Week 7: Matrix Files

This week, I’ve been creating a tabular file with all TCGA-COAD samples at the top of the file as column names, with genes at the sides. I should have a 512 x 60484 matrix file when done. However, with Sol’s help I realized that the file I initially output was actually 512 samples at the top, with only 443 columns after, but still with 60484 lines to the file.

Therefore, I think there’s something wrong in how I’m categorizing/organizing the samples.

Week 4: Parsing Files

This week, I discovered how to download files from the TCGA database, and explored their structure.

So this week, I downloaded 512 files relating to colorectal cancer (COAD in the TCGA database.) These were compressed into a Tar file, which opened into a directory tree that looked like this:

 

Each tiny blue dot is a folder, and inside each folder is one gzipped file (compressed). And each one of these files is a sample from a patient with gene, and its expression (from either a tumor sample or a healthy one.)

So my main issue has been to try and parse these files into a data matrix, ideally with sample-ids on the top and gene expression on the sides. So far, I’ve been able to compress these files into patient and samples relating to them because ideally, we want to look at gene expression in a healthy and tumor sample from the same patient. However, I haven’t been able to write the sample-ids with gene expression data into a file because of multiple bugs and errors. My goal for next week is to get these errors fixed.

Week 4: Exploring Data

I spent this week developing an understanding of the command line and version control, as well as exploring the data gathered from the TCGA cancer genome data.

First, I discovered that an application I had downloaded to make my life easier (Anaconda) had deleted python 2.7 from my machine and wouldn’t allow me to run things appropriately. This was a huge problem because currently, I need to run programs using python 2.7 and networkx 1.9.1 for dependencies to work out. So, I deleted the installation files and made sure that all of the caches and file folders they resided in were deleted, and then used Homebrew to reinstall python 2 and python 3.  The moral of this story is to always understand what you’re installing.

Secondly, I developed the framework for the bar graph that we will eventually use to analyze which genes are present in each of the datasets we are looking at. We are measuring the number of genes with different levels of gene expression(high, low, or none) in each of the datasets that we have. Each dataset will then have 3 different bars expressing this data.

We’ll be using  the TCGA Genes database,  the number of genes from the PathLinker-2015 interactome, PathLinker-2018 interactome, the Wnt Pathway from NetPath, the PathLinker-2015 interactome’s top 1000 paths, the PathLinker-2018 interactome’s top 1000 paths, and finally the Localized PathLinker-2015 interactome’s top 1000 paths, as well as the Loc_PL 2018 interactome’s top 1000 paths.

Yen’s k shortest paths

This week, we split up to delve further into the PathLinker paper according to our aims. I was assigned to research Yen’s k-shortest paths algorithm and present to the lab on Wednesday.

I’m now going to attempt to explain this algorithm–bear with me.

Some caveats: first, this is an algorithm for computing the k-shortest loopless paths from one node to another, and this algorithm only considers simple paths, where nodes may not be repeated.

To compute the k-shortest paths (where k is a user-defined parameter, say 10 or 4), we first find the shortest path (k=1) using some sort of algorithm, say Dijkstra’s.

Here’s our wonderful graph from Graphspace:

Start Node End Node Weight
a b 1
a c 1
a e 9
b e 3
b c 4
c e 2

So, using our graph, let’s find the shortest path from a to e (P_1). Looking at the graph, we can see that it is a->c->e, with cost 4. Now what we do is loop through all paths using this first path as a guide, because intuitively, there might be some obvious edges that we use in many of the shortest paths.

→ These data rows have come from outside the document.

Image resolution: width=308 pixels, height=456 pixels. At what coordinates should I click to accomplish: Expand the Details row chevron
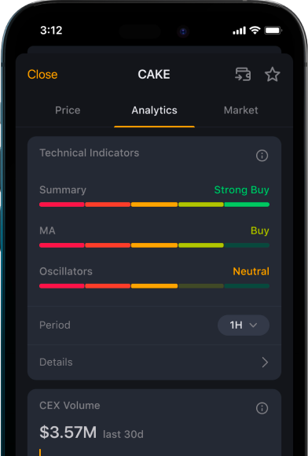265,362
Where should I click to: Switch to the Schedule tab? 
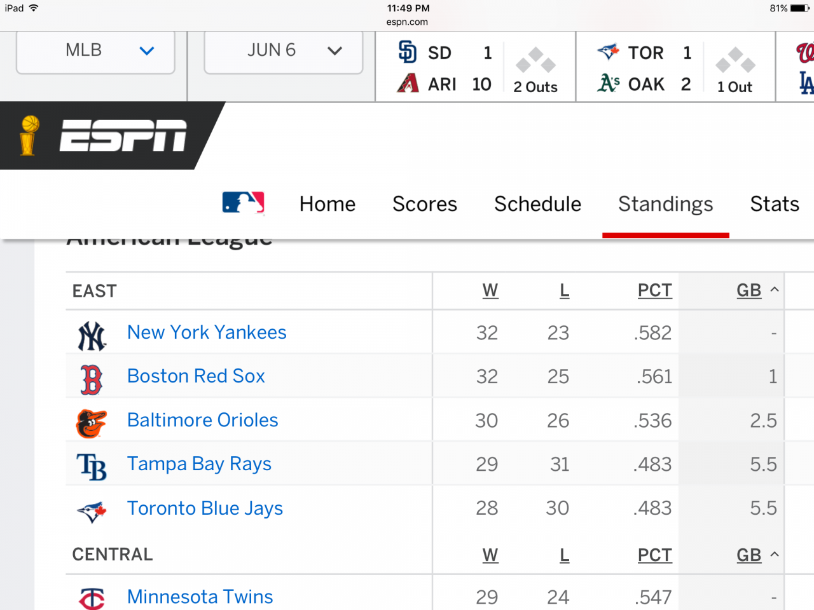tap(538, 204)
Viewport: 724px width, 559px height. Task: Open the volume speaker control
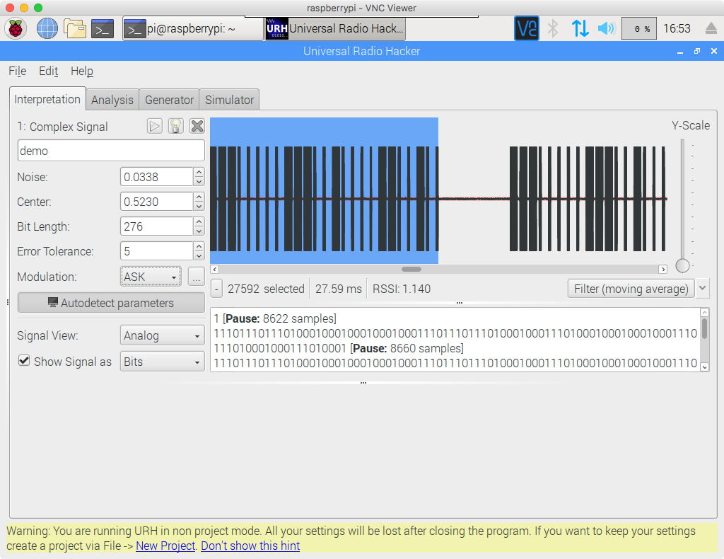point(606,28)
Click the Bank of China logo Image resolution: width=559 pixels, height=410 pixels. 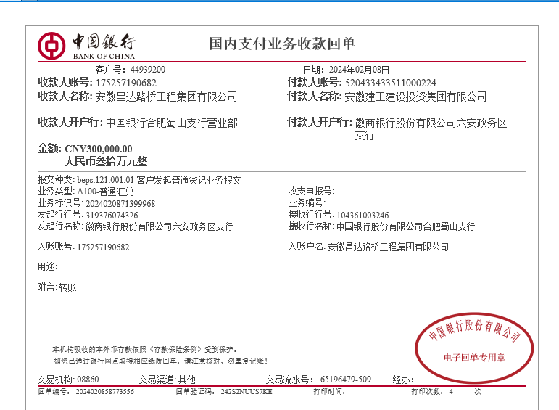click(86, 46)
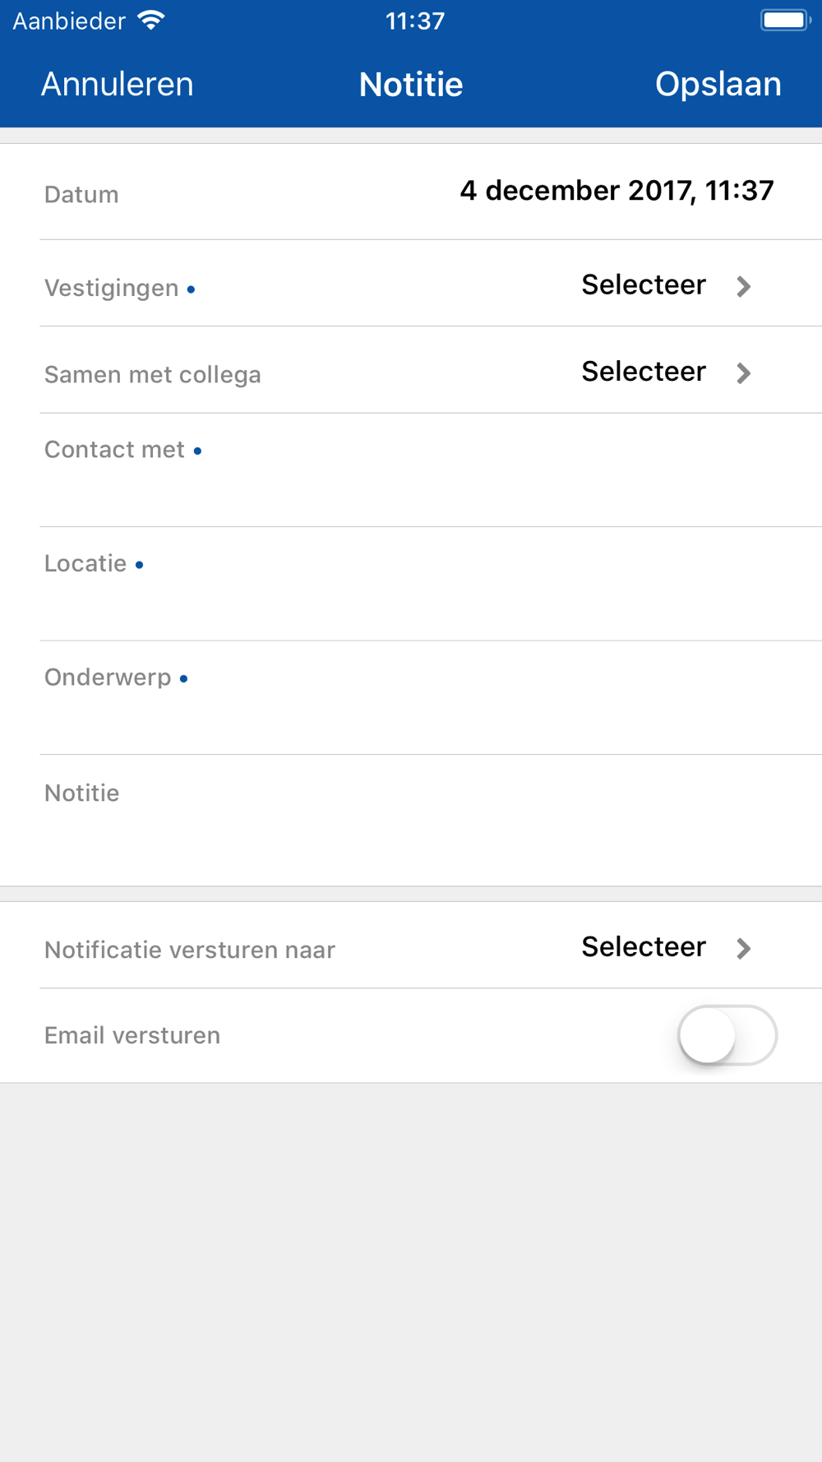This screenshot has height=1462, width=822.
Task: Tap the battery icon in status bar
Action: pos(785,21)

Let’s call what we’re using from P_1 the root path, and call what we use when we diverge from it the spur path. To find P_2 (the 2nd shortest path), we must go through the graph differently this time to make sure we just don’t get the shortest path again. Because we’re using P_1 as a guide, let’s pretend that the edge from a->c has infinite cost, so that we can never take that edge.

The paths that result from the root path being (a) is then [a ->b->e (4), a->e(9), a->b->c->e(7)].

Then, we expand our root path to be a->c,  and pretend that the edge c->e has infinite cost, so the next path is [a->c->b->e (8)].

We combine the two lists of potential paths and look at their costs. [a->b->e (4), a->e(9),a->b->c->e(7), a->c->b->e(8)]. a->b->e is the 2nd shortest path (P_2)!

Then, we can simply search through the rest of the list for the next shortest path (P_3,…,P_k).

 

Week 1

Sol, Usman, and I have started working on summer research to modify the PathLinker algorithm.

This week, we plan to finish the code implementing Dijkstra’s algorithm on toy datasets, which was used as a warmup exercise in order to acclimatize us back into working and coding. In addition, I’ve been assigned to understand Yen’s k-shortest paths algorithm, which is one of the foundations of PathLinker.